Deficit chickenhawk Paul Ryan's star turn during the health care summit set tongues wagging in the right wing blogosphere, including this guy, and Wingnutty Investors Business Daily smirked that no one had refuted Paul Ryan's arguments.
That may be because Paul Ryan's critiques, while dishonest, are indisputably well crafted.
Meanwhile, Ezra Klein has that response that so many on the right were waiting for:
To sum up, then, Ryan makes some good points about the true cost of the bill and realities of the federal budget. But he purposefully omits any mention of the bill's expected savings, disingenuously attaches the price tag of a broken Republican policy onto the health-care reform bill, and selectively stops extrapolating trends when they don't fit his points. It's a presentation designed to make the bill look less fiscally responsible than it really is.
But don't listen to me. Robert Reischauer is the head of the Urban Institute. He's also one of the CBO's most revered former directors, in no small part because his relentlessly honest cost estimates helped doom Bill Clinton's bill in 1994. I reached him earlier today and asked whether he thought this bill made fiscal sense. "Were I in Congress and asked to vote on this," he replied, "I'd vote in favor." The bill isn't perfect, he continued, "but it at least has the prospect for creating a platform over which more significant and far-reaching cost containment can be enacted."
While some silly people continue to claim we should be grateful for introducing a slippery plan to fix some of our country's "systemic ills," Michael Hiltzik of the Los Angeles Times takes a look at Paul Ryan's Roadmap.
He finds the Paul Ryan roadmap to be "pure bilge."
Social Security comes in for particular abuse. Ryan states that "Social Security's shrinking value and fragile condition pose a serious problem. . . . To maintain the program's significant role as a part of the retirement security safety net, Social Security's mission must be fulfilled . . . without bankrupting future workers."

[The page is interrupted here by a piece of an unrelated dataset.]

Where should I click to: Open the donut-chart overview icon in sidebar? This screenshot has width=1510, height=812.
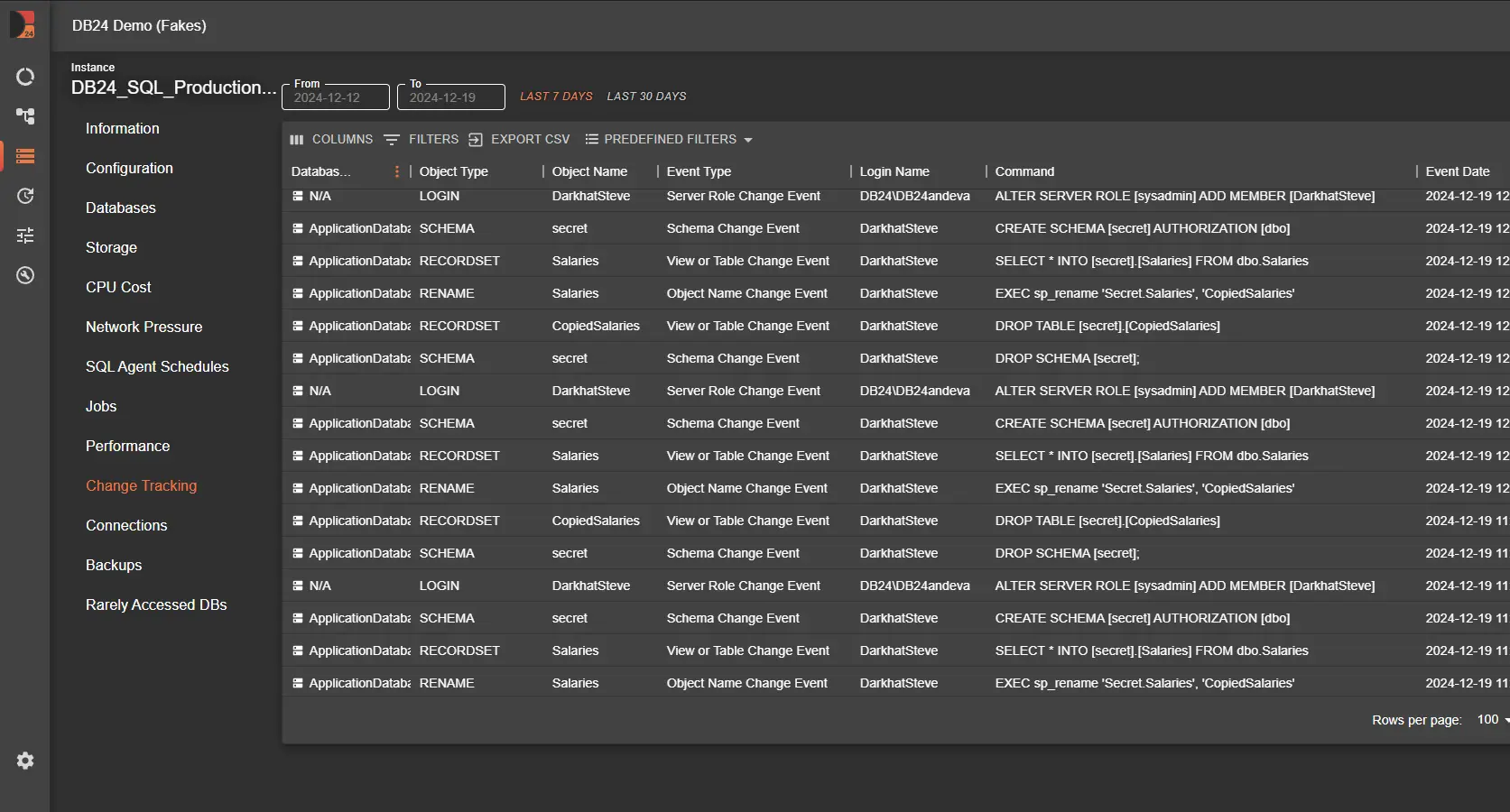[x=25, y=77]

One doesn't want to be picky about an elected congressman's words, but with all due respect, these words are pure bilge. They come straight from the talking points of Social Security's historical enemies: conservatives who have never believed that the government should play such an important role in people's retirement planning, and mutual fund and insurance companies that hanker for the business generated by millions of Americans looking for a profitable place to park their retirement assets.
Social Security's value to the average American isn't "shrinking" -- it’s expanding. In 1962, it accounted for 30% of the income of Americans aged 65 and older; in 2007 that figure was 36%. (These numbers come from the Social Security Administration.) Given what's happened to most families' financial assets since 2007, the percentage probably is even higher today.
Its "fragile condition"? Social Security runs an annual surplus and has done so since 1983; no other government program can make that claim.
By the way, even when the program starts paying out more in benefits than it collects in payroll tax, that's not a "crisis," as it's often portrayed -- it's the expected outcome of changes implemented after 1982, when the tax was raised sharply to provide a cushion against the coming wave of baby-boomer retirements. The accumulated surplus in the program's trust fund at the end of 2008 was $2.4 trillion.
Rep. Paul Ryan, a Wisconsin Republican who called the stimulus a "wasteful spending spree" that "misses the mark on all counts," wrote to Labor Secretary Hilda Solis in October in support of a grant application from a group in his district which, he said, "intends to place 1,000 workers in green jobs." A spokeswoman for Mr. Ryan said the congressman felt it was his job to provide "the basic constituent service of lending his assistance for federal grant requests."